* [WHAT IS BEING ASKED]:
Output all the data below verbatim.

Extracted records
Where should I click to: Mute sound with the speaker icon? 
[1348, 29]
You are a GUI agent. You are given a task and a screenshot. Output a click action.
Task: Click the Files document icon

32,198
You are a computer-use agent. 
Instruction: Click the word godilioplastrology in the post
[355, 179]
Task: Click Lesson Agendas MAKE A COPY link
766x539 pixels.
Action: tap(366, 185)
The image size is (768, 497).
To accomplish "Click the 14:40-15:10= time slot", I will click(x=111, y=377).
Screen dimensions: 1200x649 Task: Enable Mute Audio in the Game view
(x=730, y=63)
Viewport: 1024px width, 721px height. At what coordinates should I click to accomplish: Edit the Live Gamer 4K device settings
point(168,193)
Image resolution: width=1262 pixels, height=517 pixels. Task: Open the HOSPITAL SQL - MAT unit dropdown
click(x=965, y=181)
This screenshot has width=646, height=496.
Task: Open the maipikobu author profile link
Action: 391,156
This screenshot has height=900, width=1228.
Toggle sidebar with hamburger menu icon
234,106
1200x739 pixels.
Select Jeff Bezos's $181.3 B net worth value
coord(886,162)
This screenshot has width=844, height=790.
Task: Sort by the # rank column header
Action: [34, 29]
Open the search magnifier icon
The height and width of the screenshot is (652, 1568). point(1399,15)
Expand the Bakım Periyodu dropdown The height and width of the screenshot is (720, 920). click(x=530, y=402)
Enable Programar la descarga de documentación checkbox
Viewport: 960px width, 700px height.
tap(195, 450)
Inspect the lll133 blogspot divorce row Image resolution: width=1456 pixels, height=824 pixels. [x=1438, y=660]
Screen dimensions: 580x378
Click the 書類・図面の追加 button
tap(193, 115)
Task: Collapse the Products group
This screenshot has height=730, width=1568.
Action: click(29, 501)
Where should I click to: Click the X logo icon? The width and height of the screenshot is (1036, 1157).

* [EXERCISE RESPONSE]:
Where should I click to: Mute sound with the speaker icon? 
[1348, 29]
You are a GUI agent. You are given a task and a screenshot. Output a click action.
Task: Click the Files document icon

32,198
You are a computer-use agent. 
Instruction: Click the word godilioplastrology in the post
[355, 179]
Task: Click Lesson Agendas MAKE A COPY link
766x539 pixels.
Action: tap(366, 185)
The image size is (768, 497).
To accomplish "Click the 14:40-15:10= time slot", I will click(x=111, y=377).
Screen dimensions: 1200x649 Task: Enable Mute Audio in the Game view
(x=730, y=63)
Viewport: 1024px width, 721px height. At what coordinates should I click to accomplish: Edit the Live Gamer 4K device settings
point(168,193)
Image resolution: width=1262 pixels, height=517 pixels. Task: Open the HOSPITAL SQL - MAT unit dropdown
click(x=965, y=181)
This screenshot has width=646, height=496.
Task: Open the maipikobu author profile link
Action: 391,156
This screenshot has height=900, width=1228.
Toggle sidebar with hamburger menu icon
234,106
1200x739 pixels.
Select Jeff Bezos's $181.3 B net worth value
coord(886,162)
This screenshot has width=844, height=790.
Task: Sort by the # rank column header
Action: [34, 29]
Open the search magnifier icon
The height and width of the screenshot is (652, 1568). point(1399,15)
Expand the Bakım Periyodu dropdown The height and width of the screenshot is (720, 920). click(x=530, y=402)
Enable Programar la descarga de documentación checkbox
Viewport: 960px width, 700px height.
tap(195, 450)
Inspect the lll133 blogspot divorce row Image resolution: width=1456 pixels, height=824 pixels. [x=1438, y=660]
Screen dimensions: 580x378
Click the 書類・図面の追加 button
tap(193, 115)
Task: Collapse the Products group
This screenshot has height=730, width=1568.
Action: click(29, 501)
Where should I click to: Click the X logo icon? The width and height of the screenshot is (1036, 1157).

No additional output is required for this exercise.